In the United States, the mortality transition happened at the end of the 19th century. By the time we got to the middle of the 20th century, we began to think we’d beaten infection. We had a proliferating number of immunizations: first, for smallpox (which, in 1980, became the first contagious disease to be eliminated globally), then for diphtheria, tetanus, whooping cough, measles, mumps, polio and other nasties.
We started using antibiotics against a range of infections in the 1940s. By the 1960s, clinical medicine had become so powerful that public health — the effort to prevent disease in populations — seemed somewhat quaint and old-fashioned.

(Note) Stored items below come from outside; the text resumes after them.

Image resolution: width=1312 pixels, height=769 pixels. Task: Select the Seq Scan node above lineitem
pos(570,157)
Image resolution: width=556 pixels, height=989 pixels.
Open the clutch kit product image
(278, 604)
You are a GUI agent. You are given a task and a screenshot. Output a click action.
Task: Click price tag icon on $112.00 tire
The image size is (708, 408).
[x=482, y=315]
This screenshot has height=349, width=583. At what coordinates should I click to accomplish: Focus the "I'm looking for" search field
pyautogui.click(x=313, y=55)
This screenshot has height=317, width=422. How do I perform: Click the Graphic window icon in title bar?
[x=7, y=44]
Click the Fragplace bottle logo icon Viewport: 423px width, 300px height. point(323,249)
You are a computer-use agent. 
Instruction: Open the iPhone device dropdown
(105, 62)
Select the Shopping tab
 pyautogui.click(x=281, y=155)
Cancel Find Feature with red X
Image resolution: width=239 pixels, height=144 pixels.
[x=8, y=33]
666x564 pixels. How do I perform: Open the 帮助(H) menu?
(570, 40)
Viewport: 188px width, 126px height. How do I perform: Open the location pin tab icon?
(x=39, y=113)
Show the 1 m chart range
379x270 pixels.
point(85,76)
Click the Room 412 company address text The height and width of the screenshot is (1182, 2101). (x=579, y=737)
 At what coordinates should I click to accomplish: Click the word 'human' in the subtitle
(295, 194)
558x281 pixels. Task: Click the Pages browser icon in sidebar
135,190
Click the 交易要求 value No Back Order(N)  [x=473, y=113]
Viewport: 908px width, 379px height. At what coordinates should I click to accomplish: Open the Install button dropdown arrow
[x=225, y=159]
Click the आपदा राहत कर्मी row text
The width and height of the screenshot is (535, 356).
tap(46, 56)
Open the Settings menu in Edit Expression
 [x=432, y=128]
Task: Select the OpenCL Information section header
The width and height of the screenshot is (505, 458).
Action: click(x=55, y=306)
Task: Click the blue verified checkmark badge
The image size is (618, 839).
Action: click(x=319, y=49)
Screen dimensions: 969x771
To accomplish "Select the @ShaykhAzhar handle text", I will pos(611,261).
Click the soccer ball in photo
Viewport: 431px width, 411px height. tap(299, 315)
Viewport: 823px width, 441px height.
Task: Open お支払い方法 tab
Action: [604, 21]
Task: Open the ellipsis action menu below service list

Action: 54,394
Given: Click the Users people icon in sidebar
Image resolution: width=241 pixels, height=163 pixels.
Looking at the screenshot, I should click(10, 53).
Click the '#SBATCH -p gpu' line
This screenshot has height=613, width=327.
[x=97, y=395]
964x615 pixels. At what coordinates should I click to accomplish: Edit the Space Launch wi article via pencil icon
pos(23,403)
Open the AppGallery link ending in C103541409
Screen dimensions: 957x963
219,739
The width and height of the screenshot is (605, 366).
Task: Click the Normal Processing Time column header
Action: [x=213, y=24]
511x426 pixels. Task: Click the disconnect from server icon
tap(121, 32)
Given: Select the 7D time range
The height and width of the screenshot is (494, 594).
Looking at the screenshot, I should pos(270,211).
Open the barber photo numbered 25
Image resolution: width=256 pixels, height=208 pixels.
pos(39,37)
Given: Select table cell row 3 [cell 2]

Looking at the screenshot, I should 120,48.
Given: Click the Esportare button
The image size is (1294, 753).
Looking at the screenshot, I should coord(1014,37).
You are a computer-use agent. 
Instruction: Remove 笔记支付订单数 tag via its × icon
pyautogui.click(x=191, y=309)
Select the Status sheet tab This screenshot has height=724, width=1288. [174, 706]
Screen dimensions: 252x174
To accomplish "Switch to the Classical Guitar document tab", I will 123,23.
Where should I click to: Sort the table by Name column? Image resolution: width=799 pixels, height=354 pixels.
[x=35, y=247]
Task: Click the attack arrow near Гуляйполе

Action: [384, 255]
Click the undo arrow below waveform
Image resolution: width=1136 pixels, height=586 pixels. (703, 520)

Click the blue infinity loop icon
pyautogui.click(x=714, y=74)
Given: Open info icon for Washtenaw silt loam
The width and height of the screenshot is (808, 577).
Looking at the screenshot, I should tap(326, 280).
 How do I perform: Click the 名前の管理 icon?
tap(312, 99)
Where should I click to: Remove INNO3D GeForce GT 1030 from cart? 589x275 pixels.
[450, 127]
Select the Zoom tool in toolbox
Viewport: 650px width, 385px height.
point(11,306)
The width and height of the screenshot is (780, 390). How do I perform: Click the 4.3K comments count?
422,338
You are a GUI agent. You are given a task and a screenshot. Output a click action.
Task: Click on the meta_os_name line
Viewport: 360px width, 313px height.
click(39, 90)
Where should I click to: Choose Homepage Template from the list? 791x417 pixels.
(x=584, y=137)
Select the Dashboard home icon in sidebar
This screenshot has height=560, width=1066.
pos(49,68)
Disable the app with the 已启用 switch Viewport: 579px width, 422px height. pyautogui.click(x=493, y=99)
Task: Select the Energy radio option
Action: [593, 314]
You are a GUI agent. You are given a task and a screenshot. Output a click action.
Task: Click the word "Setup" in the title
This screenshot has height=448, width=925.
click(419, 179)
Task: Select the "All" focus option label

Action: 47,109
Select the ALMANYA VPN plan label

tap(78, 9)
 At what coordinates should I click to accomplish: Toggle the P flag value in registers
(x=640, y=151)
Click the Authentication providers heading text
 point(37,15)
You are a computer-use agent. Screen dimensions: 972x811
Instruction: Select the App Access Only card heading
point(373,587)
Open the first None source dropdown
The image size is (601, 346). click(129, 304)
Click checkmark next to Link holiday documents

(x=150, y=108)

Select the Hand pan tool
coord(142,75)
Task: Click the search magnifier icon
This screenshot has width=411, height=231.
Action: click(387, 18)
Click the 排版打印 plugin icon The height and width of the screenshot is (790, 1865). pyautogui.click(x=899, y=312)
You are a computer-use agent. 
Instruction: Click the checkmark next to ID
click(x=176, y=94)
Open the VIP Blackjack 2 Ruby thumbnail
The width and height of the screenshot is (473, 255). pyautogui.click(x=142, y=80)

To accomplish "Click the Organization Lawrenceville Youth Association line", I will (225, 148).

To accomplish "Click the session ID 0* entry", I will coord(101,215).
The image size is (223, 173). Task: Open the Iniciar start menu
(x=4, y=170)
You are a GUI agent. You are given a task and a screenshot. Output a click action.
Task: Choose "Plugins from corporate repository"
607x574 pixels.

Our new self-confidence was challenged in the 1980s with the advent of HIV-AIDS; but even that global scourge did not change the perception of many folks that AIDS only threatened other people — not themselves.
SARS, Ebola and MERS were further shots across the bow, but again they did not undermine the consensus that modern medicine and American know-how could keep deadly pandemics from our doors.
Then came COVID, which was the third leading cause of death in the United States in 2020. This has been a game-changer. We may be heading into a post-Mortality Transition world, where infection lurches back to the front rank of the health threats we fear, experience and must manage.
This change will affect our health culture enormously.
The good news is that we have much better tools to manage COVID than our 19th-century forebears had to deal with the contagious diseases that stalked them. Because we understand how COVID is transmitted, we have a number of practices we can use to limit its spread, including immunization, testing, masking, social distancing and upgraded ventilation systems. We also have improving ways to treat COVID and its sequelae; during the 1918-1919 flu pandemic, there were no effective treatments for the devastating pneumonias that killed millions. We have interventions that make it possible for a growing number of patients to survive.
The bad news is that we seem unwilling to recalibrate our expectations and behaviors to deal with a post-pandemic world. This must change. The expectation that COVID will be with us for the foreseeable future will help us generate realistic policies and systems. We need to get over the silly politicization of immunization. We need a beefed-up, highly professional and politically independent public health system operating at national, state and local levels to manage disease prevention, communication, services and practices. This system should ideally be integrated with a unified single-payer clinical medical system that prioritizes patient care and staff well-being over profits.
There are huge barriers to accomplishing these goals. But we need to get over them to achieve a new normal that will give us a healthier world and stop the confusion, waste and misery we are suffering now.
(Lucinda Myles McCray, of Minneapolis, is a retired history professor.)